Он продолжал держать кинжал, тяжело дыша.
– Тебе помочь? – спросил я, доставая фонарик.
– Выключи свет. Я так. Ща, погоди секунду. Уф. Черт. Ладно, браток. Спасибо за все. Сделай, как я прошу. Бетти привет. Прощай.
Он быстрым и резким движением перерезал себе горло.
Я невольно отшатнулся назад.
Угрюмый забился в агонии, с клекотом и бульканьем выпуская кровь. Вскоре он затих. Пересилив себя, я поднял свой кинжал из лужи его крови, обтер и пошел к воротам.
На сегодня программа была закончена.
Старик сидел по другую сторону ворот от Фокусника. Тот уже свалился на бок.
Я пригляделся к Старику. Посветил его фонарем. Он еще дышал, и жилка на шее билась. Но уже ни на что не реагировал – ни на свет, ни на слова.
Я сел в паре шагов от него, привалившись спиной к воротам, и стал ждать рассвета, глядя в Сад и слушая адский концерт кошек и сверчков.
Где-то там была Бетти. Я надеялся, что уже мертвая.
Завтра мне предстояло рассказать о случившемся. Возможно, меня простят. Возможно, меня заставят выполнять контракт дальше. Возможно, меня казнят.
Небо светлело. Вдруг что-то начало нагревать мою левую щеку. Пораженный, я понял, что это луч солнца, пробившийся сквозь листву.
Который уже не увидят трое из нас.
Когда крики кошек стихли, я пошел обратно в Сад, прихватив подвернувшуюся по дороге лопату садовника.
На окраине, за кустами, я вырыл яму и сложил в нее тела Старика, Фокусника и Угрюмого. Перед этим я обшарил их карманы, забрал все деньги, драгоценности (два золотых кольца и один амулет) и жетоны наемников.
Рука не поднималась кидать на их лица землю. Хоть у Фокусника и Старика они были уже подернуты зеленой плесенью.
И тогда я заставил себя.
Я шел по утреннему Саду, невольно поддаваясь очарованию утренней тишины, напитанной ароматами цветов, когда мне послышался слабый крик.
Я остановился, окаменев. Крик не повторялся, и я начал уже думать, что это галлюцинации уставшего воображения, как вдруг услышал его снова.
– Эй! Кто-нибудь! Марк! Старый!
Это была Бетти. Я побежал на поиски ее, крича и подбадривая.
Откуда она узнала мое имя? Кажется, проболтался спьяну.
Я нашел ее посреди кустов, со сломанными руками и ногами, но живой, и отнес к Врачу, который положил ее в регенератор.
Еле двигая ногами, я вернулся в галерею и сел на первую попавшуюся скамью.
О черт. Надо же было в этот момент подойти Советнику с Принцессой. Ждали они, что ли?
– Ботаник, где же ваши спутники, которых
Вчера изволили мы укорять в ра спутстве?
Неужто от избытка самомненья
Обидеться они на нас решили?
Советник замер, ожидая моего ответа. Принцесса вопросительно смотрела на меня.
Надо было что-то ответить.
– Где наши спутники? Лежат они... устало,
В сырой земле ... приют легко им давшей.
Утратив много крови, отдыхают,
И не восстанут никогда уж боле.
Глаза Принцессы округлились и наполнились слезами. Губы задрожали.
Я подумал, что человеческие чувства ей не чужды, и почувствовал наконец что-то вроде симпатии.
– А как же кошек собираетесь изгнать вы
Бездельники, из сада моего?
...
Прошло несколько дней.
Кошки по ночам орали, как резаные.
Я пил каждый вечер и ложился спать. Выходить в одиночку в Сад не было смысла.

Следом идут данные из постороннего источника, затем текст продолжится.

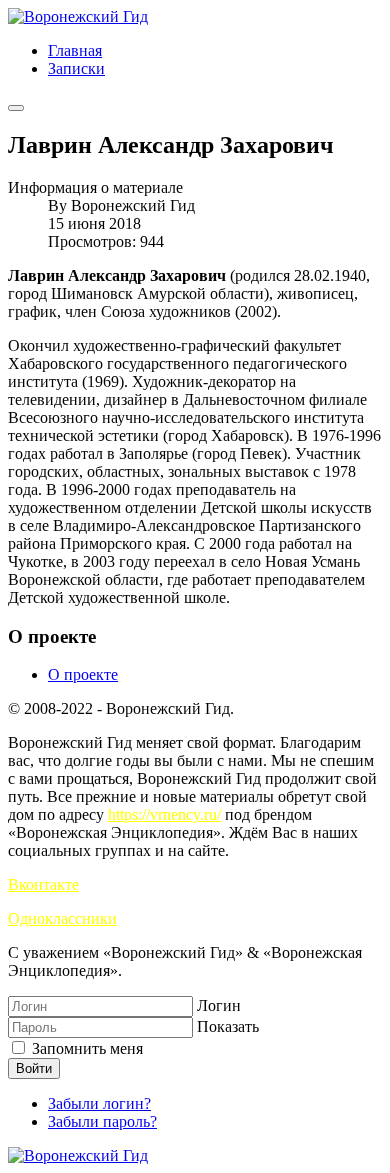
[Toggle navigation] (16, 108)
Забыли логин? (99, 1103)
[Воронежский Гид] (78, 16)
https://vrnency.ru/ (164, 814)
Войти (34, 1068)
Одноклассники (62, 918)
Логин (219, 1005)
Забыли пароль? (102, 1121)
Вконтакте (43, 884)
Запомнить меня (85, 1048)
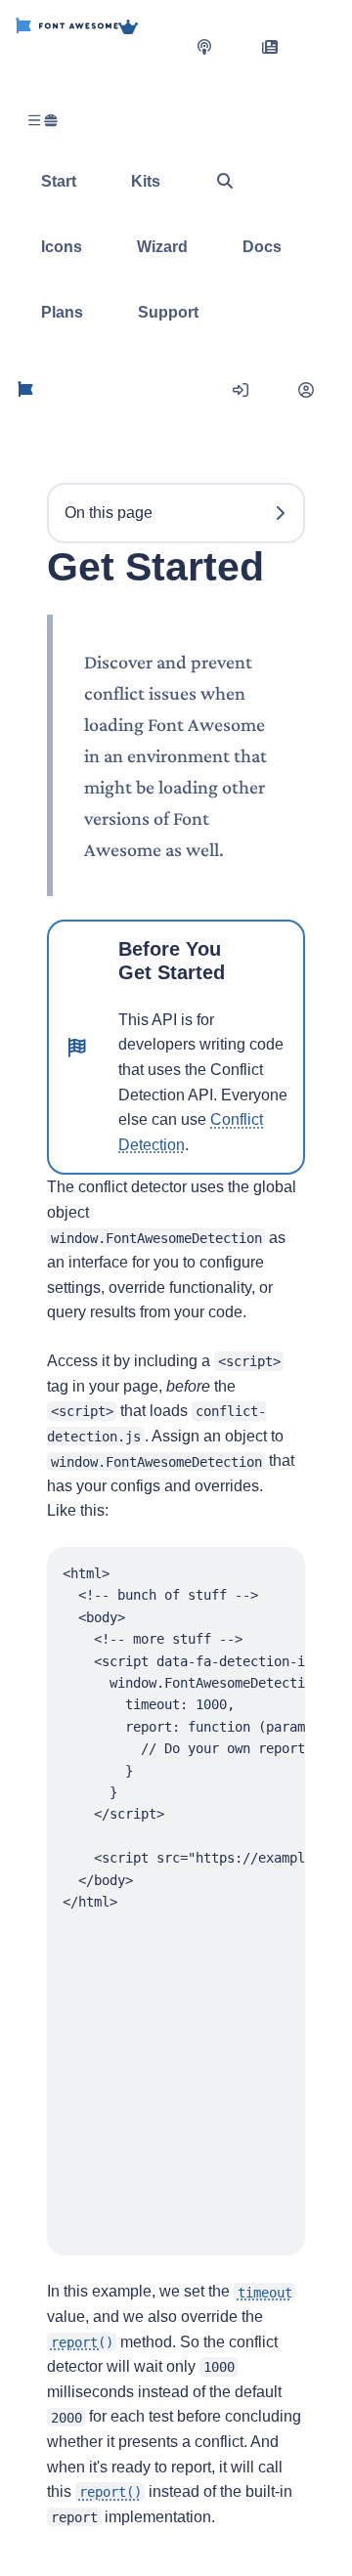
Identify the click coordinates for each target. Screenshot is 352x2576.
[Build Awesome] (147, 46)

Эбарцы не задавали мне никаких вопросов. Он терпеливо ждали, пока выздоровеет Бетти.
– Казнить калеку нам не подобает, – холодно пояснил мне Мажордом, когда я попытался осторожно разведать
– Причину столь благодеяний дивных .
От нервного безделья я попытался выйти из Дворца в город, но стража преградила передо мной путь без лишних слов.

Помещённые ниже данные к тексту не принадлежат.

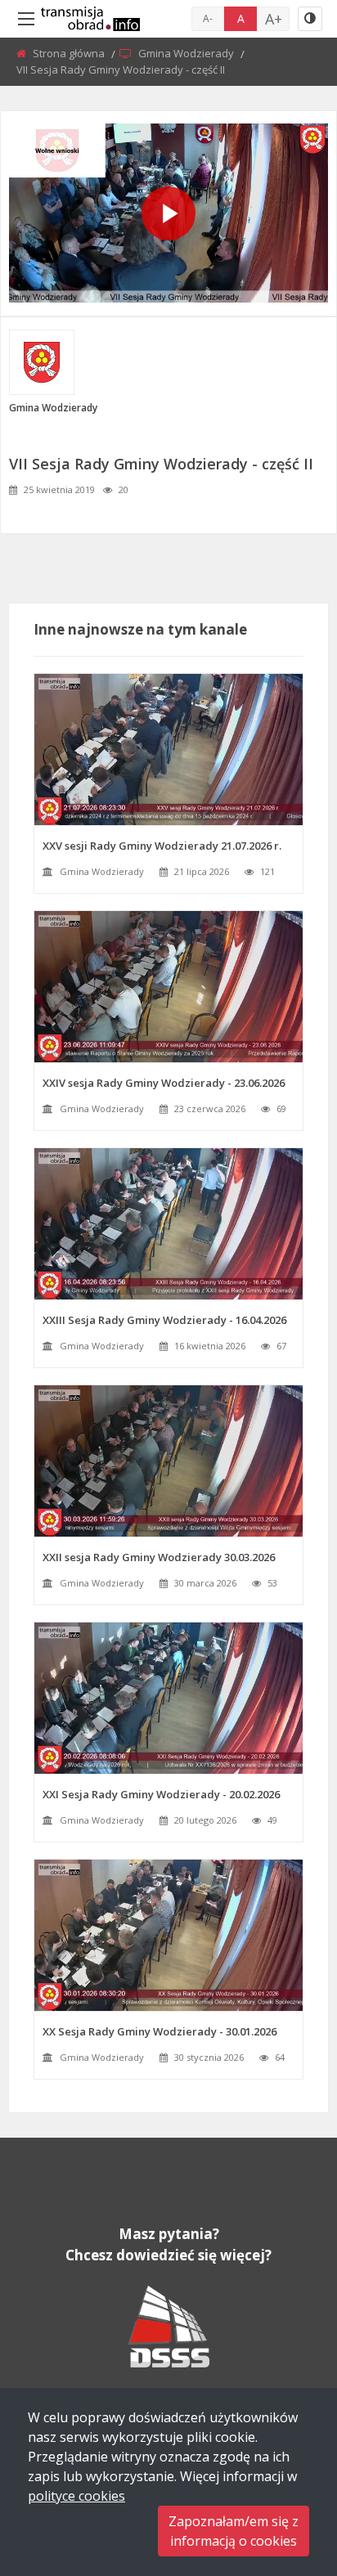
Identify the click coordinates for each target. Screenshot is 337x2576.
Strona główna (70, 53)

Днем я бродил по Саду, размышляя над своей бедой. Мысли ходили по кругу, истоптав свои тропинки.
– Парень, ты откуда? – вдруг послышался низкий мужской голос на эбарском.
Я поднял глаза и увидел стоявших по другую сторону ограды Сада двух эбарцев.
Судя по одежде, они были из бедняков. Мужина и женщина. Старики.
Я вздохнул и напряг музу.
– Я здесь контрактником служу , старик ,
Чтобы охранять покой той Девы,
Что ночью почивать изволить,
Когда внизу творится ад кромешный,
Мяуканье гигантских кошек диких.
Старик засмеялся и махнул на меня рукой.
– Много чести ты делаешь Стакру, что говоришь с ним таким слогом! Я совсем не вельможа, а даже наоборот! Ну насмешил!
Женщина тоже улыбнулась мне, глядя добрыми морщинистыми глазами.
– Говори просто, сынок. Ты, я вижу, с другой планеты. Здесь так говорят только с аристократами.
"Я сам аристократ", – хотел я сказать, но промолчал.
– Ты с Курутса что ли? – спросил Стакр.
Я кивнул.
– Айда к нам в гости! Если ты не занят. Поговорим! Расскажешь нам, что там сейчас. У меня кузен туда ездил, торговал айракисом. Но он дурак, ничего не понял, а я страсть какой любопытный до политики.
Я виновато пожал плечами.
– Извините, мне запрещено покидать Дворец.
Стакр небрежно отмахнулся.
– Ой, да ладно! Тебя кто-то хоть раз тут искал?
Я вынужден был ответить отрицательно.
– Им главное, чтобы ты из ворот не выходил. Плохо, сынок, ты знаешь эбарцев.
Стакр легко раздвинул прутья ограды так, что я смог пролезть между ними. И вскоре я уже шел с двумя стариками по незнакомой улице, ошеломленный внезапной свободой.
Вскоре мы пришли домой, они посадили меня за стол и угостили нормальной, вкусной деревенской едой. Они были так добры ко мне, что мне показалось, что ни от кого больше в жизни я не встретил такой заботы и любви, трогательной и искренней.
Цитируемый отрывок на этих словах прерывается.